IKO Pacific has appealed the citation and fines, according to Wednesday’s release.

“We’re not going to have anything substantial to say at this time while the appeal process is ongoing, other than we are disappointed with L&I’s findings and the fine,” IKO Pacific spokesperson Derek Fee told The Bellingham Herald.

At the time of the fatal incident, Fee told The Herald that the man who died in the incident was a contractor.

“Our primary concern has been about the safety of the people working at our site,” Fee said. “We care deeply about those people, and again, we disagree with the findings, but we’ll have to let the appeal process unfold.”

Seven of the violations found in the Labor and Industries’ investigation reportedly stemmed from IKO Pacific not following its own energy control and lockout procedures, as the release stated the company failed to have an authorized employee specifically responsible for ensuring the safety of the tank.

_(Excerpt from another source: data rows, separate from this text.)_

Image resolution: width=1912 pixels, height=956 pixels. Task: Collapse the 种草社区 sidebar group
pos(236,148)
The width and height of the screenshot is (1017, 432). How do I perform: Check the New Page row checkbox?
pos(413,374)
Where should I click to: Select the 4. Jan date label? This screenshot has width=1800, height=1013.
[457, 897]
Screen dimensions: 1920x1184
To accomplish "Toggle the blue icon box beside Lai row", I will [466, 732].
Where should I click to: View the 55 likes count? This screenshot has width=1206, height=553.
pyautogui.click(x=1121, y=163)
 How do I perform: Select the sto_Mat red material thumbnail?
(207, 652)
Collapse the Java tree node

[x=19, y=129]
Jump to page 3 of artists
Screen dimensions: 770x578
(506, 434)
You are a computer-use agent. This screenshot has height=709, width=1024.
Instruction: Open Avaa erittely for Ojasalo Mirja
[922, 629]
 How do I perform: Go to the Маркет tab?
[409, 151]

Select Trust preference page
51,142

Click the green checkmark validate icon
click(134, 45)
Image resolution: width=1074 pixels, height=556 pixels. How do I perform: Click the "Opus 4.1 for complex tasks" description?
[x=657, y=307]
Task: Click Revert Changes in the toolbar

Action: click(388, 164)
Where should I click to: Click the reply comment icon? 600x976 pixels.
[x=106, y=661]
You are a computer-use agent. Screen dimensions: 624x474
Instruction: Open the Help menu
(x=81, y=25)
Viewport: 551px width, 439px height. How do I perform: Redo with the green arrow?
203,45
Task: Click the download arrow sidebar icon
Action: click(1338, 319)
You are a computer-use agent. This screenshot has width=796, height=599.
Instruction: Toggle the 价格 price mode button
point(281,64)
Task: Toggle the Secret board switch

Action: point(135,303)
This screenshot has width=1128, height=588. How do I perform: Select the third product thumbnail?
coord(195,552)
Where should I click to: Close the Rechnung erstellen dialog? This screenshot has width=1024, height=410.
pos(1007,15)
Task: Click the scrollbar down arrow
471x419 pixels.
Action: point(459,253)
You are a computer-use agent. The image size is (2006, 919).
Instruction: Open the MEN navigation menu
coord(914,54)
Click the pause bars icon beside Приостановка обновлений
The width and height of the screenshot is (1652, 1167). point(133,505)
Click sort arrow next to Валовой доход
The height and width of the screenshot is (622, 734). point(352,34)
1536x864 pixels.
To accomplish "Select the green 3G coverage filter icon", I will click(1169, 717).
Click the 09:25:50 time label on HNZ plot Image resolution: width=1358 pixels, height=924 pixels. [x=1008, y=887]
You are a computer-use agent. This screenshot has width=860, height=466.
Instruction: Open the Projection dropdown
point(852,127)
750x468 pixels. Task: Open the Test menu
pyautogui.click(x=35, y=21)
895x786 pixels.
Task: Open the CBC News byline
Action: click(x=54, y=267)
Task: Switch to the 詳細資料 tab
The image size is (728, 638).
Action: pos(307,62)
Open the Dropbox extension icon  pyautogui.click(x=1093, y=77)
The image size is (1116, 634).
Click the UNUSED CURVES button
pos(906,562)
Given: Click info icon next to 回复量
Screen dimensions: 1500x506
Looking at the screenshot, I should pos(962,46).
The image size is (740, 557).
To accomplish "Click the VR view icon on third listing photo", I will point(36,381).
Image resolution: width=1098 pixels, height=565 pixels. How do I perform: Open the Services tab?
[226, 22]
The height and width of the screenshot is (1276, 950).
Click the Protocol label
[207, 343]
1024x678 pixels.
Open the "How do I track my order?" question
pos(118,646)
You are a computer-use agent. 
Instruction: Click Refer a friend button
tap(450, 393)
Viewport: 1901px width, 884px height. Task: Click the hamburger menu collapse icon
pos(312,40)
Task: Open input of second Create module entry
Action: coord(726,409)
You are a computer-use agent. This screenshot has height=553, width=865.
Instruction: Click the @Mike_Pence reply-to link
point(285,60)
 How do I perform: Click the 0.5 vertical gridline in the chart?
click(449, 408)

Energy control incidents are the result of machinery unexpectedly or accidentally powering on and starting up because the power source is not shut off or “locked out,” according to the release.

“The investigation revealed IKO Pacific had a written energy control plan that, if followed, would have prevented the equipment from operating while the worker was inside the tank,” the release stated.

The remaining 10 serious violations were the result of confined space procedures not being followed, according to the release. Specifically, L&I reported finding and citing the company for failure to supervise and coordinate entry into a confined space, failure to prevent unauthorized entry and failure to provide adequate rescue.

“IKO had a written confined space entry program but did not implement many of these procedures,” the release states.

According to a 2021 release on its website, IKO is family-owned and operated business that began making roofing, waterproofing and insulation products in 1951 in Canada. It operates 15 manufacturing plants throughout North America and and another 20 in Europe and employs more than 3,500 workers.